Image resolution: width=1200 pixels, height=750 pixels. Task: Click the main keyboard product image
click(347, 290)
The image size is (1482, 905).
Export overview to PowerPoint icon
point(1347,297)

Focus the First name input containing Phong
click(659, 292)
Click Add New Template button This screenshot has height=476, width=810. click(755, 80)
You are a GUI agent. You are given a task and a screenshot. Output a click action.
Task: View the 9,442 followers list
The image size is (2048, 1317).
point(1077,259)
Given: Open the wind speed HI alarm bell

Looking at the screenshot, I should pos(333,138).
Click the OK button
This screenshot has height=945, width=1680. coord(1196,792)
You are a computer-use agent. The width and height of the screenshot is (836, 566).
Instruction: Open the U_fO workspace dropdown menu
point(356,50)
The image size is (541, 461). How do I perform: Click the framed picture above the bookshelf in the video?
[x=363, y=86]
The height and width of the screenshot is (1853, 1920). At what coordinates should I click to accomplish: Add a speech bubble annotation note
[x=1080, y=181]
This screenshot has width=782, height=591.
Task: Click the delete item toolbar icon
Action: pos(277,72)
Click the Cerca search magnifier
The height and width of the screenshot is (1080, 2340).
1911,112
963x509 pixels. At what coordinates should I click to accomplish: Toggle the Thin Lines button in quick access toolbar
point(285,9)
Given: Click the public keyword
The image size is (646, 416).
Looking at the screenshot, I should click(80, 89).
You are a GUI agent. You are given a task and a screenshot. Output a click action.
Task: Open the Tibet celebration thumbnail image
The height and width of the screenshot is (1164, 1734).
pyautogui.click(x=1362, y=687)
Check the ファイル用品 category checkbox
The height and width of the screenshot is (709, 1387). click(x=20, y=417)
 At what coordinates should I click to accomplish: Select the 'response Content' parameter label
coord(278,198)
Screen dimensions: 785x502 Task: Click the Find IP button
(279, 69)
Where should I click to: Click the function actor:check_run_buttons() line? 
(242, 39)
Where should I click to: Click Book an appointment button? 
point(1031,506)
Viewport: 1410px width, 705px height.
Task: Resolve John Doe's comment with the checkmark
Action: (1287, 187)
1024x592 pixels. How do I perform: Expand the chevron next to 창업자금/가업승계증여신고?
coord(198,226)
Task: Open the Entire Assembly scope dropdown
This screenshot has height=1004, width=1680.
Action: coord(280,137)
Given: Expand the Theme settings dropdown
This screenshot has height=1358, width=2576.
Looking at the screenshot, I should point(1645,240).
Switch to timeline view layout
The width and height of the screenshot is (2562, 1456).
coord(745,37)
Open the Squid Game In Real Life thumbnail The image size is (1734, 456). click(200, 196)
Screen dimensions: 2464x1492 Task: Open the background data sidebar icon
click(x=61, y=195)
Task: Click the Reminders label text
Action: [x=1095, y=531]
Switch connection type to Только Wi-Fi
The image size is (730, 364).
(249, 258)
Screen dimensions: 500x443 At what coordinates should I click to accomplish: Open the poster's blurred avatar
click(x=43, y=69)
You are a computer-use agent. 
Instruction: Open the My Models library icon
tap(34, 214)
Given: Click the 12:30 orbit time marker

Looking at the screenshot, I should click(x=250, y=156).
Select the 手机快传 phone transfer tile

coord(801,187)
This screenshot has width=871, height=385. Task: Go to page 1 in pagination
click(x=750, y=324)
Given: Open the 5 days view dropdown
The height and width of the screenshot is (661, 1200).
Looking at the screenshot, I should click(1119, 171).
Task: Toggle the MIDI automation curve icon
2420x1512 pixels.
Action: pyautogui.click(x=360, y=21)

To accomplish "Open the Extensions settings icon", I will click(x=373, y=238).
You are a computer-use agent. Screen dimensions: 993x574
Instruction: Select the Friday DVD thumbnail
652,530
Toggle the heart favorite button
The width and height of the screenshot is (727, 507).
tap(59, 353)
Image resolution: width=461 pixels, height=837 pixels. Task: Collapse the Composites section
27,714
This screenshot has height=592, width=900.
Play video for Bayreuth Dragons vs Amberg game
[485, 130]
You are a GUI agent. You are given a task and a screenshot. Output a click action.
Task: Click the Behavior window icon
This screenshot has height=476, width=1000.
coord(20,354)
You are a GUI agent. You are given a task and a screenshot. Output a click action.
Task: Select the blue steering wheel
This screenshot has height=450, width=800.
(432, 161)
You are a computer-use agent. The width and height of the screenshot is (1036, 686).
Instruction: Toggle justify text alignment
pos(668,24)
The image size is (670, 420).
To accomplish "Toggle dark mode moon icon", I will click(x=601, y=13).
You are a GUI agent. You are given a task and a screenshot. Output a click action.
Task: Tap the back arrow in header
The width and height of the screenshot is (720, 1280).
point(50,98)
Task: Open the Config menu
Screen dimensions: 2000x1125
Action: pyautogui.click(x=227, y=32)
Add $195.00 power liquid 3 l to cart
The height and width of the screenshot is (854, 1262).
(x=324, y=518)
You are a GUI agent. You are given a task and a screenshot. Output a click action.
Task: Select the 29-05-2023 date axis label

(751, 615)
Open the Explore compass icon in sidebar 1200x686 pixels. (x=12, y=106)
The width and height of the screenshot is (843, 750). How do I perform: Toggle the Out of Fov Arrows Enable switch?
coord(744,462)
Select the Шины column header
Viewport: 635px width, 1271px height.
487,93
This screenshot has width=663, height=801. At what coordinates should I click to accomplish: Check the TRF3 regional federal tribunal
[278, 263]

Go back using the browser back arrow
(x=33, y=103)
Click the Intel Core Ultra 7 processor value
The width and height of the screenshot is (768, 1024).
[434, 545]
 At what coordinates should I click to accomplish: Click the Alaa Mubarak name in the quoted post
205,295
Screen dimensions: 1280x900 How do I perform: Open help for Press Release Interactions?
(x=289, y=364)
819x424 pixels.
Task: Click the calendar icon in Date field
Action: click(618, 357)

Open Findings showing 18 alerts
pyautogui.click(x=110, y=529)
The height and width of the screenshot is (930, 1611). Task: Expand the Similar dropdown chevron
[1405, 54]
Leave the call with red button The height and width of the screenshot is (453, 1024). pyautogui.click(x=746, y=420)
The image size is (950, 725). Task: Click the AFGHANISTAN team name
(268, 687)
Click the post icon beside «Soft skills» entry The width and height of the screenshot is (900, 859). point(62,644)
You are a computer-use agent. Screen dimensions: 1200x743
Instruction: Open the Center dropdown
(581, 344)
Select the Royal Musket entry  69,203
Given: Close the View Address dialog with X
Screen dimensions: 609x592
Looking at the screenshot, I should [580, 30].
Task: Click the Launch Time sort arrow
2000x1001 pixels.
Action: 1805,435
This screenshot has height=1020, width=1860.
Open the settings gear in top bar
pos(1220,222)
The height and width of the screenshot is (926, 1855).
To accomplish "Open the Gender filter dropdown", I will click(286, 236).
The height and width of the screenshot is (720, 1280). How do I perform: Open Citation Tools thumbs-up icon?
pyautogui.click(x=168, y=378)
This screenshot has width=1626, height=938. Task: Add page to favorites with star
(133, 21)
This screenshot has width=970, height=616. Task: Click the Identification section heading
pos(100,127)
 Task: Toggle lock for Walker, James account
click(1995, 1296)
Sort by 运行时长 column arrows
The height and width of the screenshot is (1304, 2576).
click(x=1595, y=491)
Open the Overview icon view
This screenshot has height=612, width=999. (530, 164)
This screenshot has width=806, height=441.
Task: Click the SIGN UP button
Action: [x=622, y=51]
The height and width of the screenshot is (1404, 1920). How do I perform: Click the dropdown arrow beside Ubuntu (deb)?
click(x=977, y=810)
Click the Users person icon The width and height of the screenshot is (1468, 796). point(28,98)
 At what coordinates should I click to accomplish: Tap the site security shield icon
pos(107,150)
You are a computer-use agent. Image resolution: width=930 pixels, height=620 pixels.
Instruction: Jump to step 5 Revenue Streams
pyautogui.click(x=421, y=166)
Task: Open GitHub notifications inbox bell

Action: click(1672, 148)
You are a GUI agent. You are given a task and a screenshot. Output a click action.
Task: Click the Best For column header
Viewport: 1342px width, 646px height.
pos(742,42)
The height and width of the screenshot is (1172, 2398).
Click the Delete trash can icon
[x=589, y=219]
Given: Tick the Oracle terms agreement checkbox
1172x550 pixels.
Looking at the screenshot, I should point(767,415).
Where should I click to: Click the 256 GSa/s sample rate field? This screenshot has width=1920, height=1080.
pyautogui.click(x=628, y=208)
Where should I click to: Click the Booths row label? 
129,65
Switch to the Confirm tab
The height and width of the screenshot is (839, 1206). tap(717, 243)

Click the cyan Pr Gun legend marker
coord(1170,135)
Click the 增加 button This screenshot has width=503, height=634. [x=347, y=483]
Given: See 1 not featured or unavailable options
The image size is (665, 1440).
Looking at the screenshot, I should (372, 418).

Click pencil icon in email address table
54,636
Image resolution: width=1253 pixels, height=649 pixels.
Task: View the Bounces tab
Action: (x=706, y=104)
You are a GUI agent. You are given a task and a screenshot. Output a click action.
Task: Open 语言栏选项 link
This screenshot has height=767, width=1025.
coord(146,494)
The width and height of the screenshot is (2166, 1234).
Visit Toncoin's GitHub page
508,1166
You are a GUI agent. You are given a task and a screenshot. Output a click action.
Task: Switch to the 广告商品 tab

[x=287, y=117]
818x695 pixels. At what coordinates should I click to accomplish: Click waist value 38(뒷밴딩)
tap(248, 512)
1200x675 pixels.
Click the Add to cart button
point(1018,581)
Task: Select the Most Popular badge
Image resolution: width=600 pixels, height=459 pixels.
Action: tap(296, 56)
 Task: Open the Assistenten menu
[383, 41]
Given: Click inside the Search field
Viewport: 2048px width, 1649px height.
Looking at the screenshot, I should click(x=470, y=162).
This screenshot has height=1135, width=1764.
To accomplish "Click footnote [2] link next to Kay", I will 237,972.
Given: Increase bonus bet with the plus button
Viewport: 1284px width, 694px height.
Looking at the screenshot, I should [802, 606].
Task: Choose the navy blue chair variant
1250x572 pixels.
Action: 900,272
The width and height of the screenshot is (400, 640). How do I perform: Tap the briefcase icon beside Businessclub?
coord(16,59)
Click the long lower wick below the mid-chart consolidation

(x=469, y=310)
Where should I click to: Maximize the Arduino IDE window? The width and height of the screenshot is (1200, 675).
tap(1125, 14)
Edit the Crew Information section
* * *
Exercise requirements:
Which lines in the items above contain the word "dimensions"? Copy every one of them.

Output of the exercise:
Screen dimensions: 785x502 Task: Click the Find IP button
Screen dimensions: 2464x1492 Task: Open the background data sidebar icon
Screen dimensions: 500x443 At what coordinates should I click to accomplish: Open the poster's blurred avatar
You are a computer-use agent. Screen dimensions: 993x574
Screen dimensions: 2000x1125
Screen dimensions: 1280x900 How do I perform: Open help for Press Release Interactions?
You are a computer-use agent. Screen dimensions: 1200x743
Screen dimensions: 609x592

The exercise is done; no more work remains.